Start of SUPPLIED RECORDS

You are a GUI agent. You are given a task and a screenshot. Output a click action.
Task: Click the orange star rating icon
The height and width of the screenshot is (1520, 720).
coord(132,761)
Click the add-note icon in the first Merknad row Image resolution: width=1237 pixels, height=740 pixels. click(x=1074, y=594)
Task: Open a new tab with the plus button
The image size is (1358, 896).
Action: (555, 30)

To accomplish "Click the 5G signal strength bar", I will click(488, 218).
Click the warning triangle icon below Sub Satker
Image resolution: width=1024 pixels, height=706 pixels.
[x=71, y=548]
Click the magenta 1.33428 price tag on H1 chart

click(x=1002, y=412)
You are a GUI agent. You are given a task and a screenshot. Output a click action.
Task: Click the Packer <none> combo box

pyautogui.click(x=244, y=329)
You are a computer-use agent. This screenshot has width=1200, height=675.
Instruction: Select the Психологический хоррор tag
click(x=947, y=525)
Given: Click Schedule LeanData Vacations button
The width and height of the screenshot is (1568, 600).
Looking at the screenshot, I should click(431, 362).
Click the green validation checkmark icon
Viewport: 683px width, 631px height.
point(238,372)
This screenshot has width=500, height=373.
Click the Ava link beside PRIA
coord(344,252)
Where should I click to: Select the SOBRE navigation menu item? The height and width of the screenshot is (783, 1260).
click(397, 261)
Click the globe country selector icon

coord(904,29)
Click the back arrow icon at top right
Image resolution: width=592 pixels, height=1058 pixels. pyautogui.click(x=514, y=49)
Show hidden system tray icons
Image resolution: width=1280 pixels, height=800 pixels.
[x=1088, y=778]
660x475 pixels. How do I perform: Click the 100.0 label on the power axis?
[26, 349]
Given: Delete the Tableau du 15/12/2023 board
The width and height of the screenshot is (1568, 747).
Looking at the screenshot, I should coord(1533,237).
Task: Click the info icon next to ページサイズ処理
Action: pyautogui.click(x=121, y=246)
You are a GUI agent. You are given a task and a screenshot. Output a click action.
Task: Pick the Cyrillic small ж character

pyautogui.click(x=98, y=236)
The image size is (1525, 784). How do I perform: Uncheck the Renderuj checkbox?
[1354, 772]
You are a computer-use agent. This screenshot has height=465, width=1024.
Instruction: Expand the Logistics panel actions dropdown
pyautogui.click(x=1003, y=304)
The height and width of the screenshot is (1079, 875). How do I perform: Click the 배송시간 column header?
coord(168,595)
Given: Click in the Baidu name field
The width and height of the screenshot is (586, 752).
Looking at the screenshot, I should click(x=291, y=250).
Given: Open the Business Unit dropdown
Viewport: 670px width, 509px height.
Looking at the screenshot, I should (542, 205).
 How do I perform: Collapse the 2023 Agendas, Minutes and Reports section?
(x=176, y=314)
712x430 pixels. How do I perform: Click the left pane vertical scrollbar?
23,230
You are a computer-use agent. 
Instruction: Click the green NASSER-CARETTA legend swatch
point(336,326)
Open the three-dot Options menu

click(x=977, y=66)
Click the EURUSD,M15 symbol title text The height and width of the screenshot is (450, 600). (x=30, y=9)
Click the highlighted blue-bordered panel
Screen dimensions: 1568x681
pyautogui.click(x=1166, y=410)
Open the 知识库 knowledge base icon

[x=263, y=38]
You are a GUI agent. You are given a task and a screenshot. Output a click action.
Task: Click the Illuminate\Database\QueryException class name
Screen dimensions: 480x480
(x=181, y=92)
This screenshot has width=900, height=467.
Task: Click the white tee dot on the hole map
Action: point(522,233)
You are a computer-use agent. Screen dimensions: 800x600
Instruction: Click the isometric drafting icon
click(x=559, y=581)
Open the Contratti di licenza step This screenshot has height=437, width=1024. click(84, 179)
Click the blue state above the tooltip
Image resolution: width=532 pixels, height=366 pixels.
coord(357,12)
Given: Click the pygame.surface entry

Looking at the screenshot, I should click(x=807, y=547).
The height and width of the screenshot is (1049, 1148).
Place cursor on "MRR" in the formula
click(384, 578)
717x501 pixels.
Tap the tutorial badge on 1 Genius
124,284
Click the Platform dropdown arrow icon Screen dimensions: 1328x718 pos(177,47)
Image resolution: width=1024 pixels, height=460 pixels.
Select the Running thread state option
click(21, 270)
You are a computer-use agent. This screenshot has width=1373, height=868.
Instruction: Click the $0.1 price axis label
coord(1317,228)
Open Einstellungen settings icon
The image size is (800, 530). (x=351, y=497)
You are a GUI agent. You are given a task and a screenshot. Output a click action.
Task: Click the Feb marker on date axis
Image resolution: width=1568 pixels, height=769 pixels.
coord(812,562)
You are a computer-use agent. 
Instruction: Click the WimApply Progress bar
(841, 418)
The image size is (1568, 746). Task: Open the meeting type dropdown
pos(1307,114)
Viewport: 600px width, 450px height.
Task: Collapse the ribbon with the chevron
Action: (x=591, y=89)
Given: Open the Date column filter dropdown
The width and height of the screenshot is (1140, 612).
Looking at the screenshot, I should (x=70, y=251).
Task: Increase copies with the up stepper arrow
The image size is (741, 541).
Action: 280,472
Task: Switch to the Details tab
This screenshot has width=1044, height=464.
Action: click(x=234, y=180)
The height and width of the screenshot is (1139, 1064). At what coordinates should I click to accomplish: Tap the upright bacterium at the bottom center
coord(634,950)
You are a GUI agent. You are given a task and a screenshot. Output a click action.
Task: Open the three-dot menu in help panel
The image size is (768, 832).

End of SUPPLIED RECORDS

§ **EXERCISE BRIEF**
Your task is to retype all of the lines above exactly.

§ **RESULT BELOW**
You are a GUI agent. You are given a task and a screenshot. Output a click action.
Task: Click the orange star rating icon
The height and width of the screenshot is (1520, 720).
coord(132,761)
Click the add-note icon in the first Merknad row Image resolution: width=1237 pixels, height=740 pixels. click(x=1074, y=594)
Task: Open a new tab with the plus button
The image size is (1358, 896).
Action: (555, 30)

To accomplish "Click the 5G signal strength bar", I will click(488, 218).
Click the warning triangle icon below Sub Satker
Image resolution: width=1024 pixels, height=706 pixels.
[x=71, y=548]
Click the magenta 1.33428 price tag on H1 chart

click(x=1002, y=412)
You are a GUI agent. You are given a task and a screenshot. Output a click action.
Task: Click the Packer <none> combo box

pyautogui.click(x=244, y=329)
You are a computer-use agent. This screenshot has width=1200, height=675.
Instruction: Select the Психологический хоррор tag
click(x=947, y=525)
Given: Click Schedule LeanData Vacations button
The width and height of the screenshot is (1568, 600).
Looking at the screenshot, I should click(431, 362).
Click the green validation checkmark icon
Viewport: 683px width, 631px height.
point(238,372)
This screenshot has width=500, height=373.
Click the Ava link beside PRIA
coord(344,252)
Where should I click to: Select the SOBRE navigation menu item? The height and width of the screenshot is (783, 1260).
click(397, 261)
Click the globe country selector icon

coord(904,29)
Click the back arrow icon at top right
Image resolution: width=592 pixels, height=1058 pixels. pyautogui.click(x=514, y=49)
Show hidden system tray icons
Image resolution: width=1280 pixels, height=800 pixels.
[x=1088, y=778]
660x475 pixels. How do I perform: Click the 100.0 label on the power axis?
[26, 349]
Given: Delete the Tableau du 15/12/2023 board
The width and height of the screenshot is (1568, 747).
Looking at the screenshot, I should coord(1533,237).
Task: Click the info icon next to ページサイズ処理
Action: pyautogui.click(x=121, y=246)
You are a GUI agent. You are given a task and a screenshot. Output a click action.
Task: Pick the Cyrillic small ж character

pyautogui.click(x=98, y=236)
The image size is (1525, 784). How do I perform: Uncheck the Renderuj checkbox?
[1354, 772]
You are a computer-use agent. This screenshot has height=465, width=1024.
Instruction: Expand the Logistics panel actions dropdown
pyautogui.click(x=1003, y=304)
The height and width of the screenshot is (1079, 875). How do I perform: Click the 배송시간 column header?
coord(168,595)
Given: Click in the Baidu name field
The width and height of the screenshot is (586, 752).
Looking at the screenshot, I should click(x=291, y=250).
Given: Open the Business Unit dropdown
Viewport: 670px width, 509px height.
Looking at the screenshot, I should (542, 205).
 How do I perform: Collapse the 2023 Agendas, Minutes and Reports section?
(x=176, y=314)
712x430 pixels. How do I perform: Click the left pane vertical scrollbar?
23,230
You are a computer-use agent. 
Instruction: Click the green NASSER-CARETTA legend swatch
point(336,326)
Open the three-dot Options menu

click(x=977, y=66)
Click the EURUSD,M15 symbol title text The height and width of the screenshot is (450, 600). (x=30, y=9)
Click the highlighted blue-bordered panel
Screen dimensions: 1568x681
pyautogui.click(x=1166, y=410)
Open the 知识库 knowledge base icon

[x=263, y=38]
You are a GUI agent. You are given a task and a screenshot. Output a click action.
Task: Click the Illuminate\Database\QueryException class name
Screen dimensions: 480x480
(x=181, y=92)
This screenshot has width=900, height=467.
Task: Click the white tee dot on the hole map
Action: point(522,233)
You are a computer-use agent. Screen dimensions: 800x600
Instruction: Click the isometric drafting icon
click(x=559, y=581)
Open the Contratti di licenza step This screenshot has height=437, width=1024. click(84, 179)
Click the blue state above the tooltip
Image resolution: width=532 pixels, height=366 pixels.
coord(357,12)
Given: Click the pygame.surface entry

Looking at the screenshot, I should click(x=807, y=547).
The height and width of the screenshot is (1049, 1148).
Place cursor on "MRR" in the formula
click(384, 578)
717x501 pixels.
Tap the tutorial badge on 1 Genius
124,284
Click the Platform dropdown arrow icon Screen dimensions: 1328x718 pos(177,47)
Image resolution: width=1024 pixels, height=460 pixels.
Select the Running thread state option
click(21, 270)
You are a computer-use agent. This screenshot has width=1373, height=868.
Instruction: Click the $0.1 price axis label
coord(1317,228)
Open Einstellungen settings icon
The image size is (800, 530). (x=351, y=497)
You are a GUI agent. You are given a task and a screenshot. Output a click action.
Task: Click the Feb marker on date axis
Image resolution: width=1568 pixels, height=769 pixels.
coord(812,562)
You are a computer-use agent. 
Instruction: Click the WimApply Progress bar
(841, 418)
The image size is (1568, 746). Task: Open the meeting type dropdown
pos(1307,114)
Viewport: 600px width, 450px height.
Task: Collapse the ribbon with the chevron
Action: (x=591, y=89)
Given: Open the Date column filter dropdown
The width and height of the screenshot is (1140, 612).
Looking at the screenshot, I should (x=70, y=251).
Task: Increase copies with the up stepper arrow
The image size is (741, 541).
Action: 280,472
Task: Switch to the Details tab
This screenshot has width=1044, height=464.
Action: click(x=234, y=180)
The height and width of the screenshot is (1139, 1064). At what coordinates should I click to accomplish: Tap the upright bacterium at the bottom center
coord(634,950)
You are a GUI agent. You are given a task and a screenshot. Output a click action.
Task: Open the three-dot menu in help panel
The image size is (768, 832).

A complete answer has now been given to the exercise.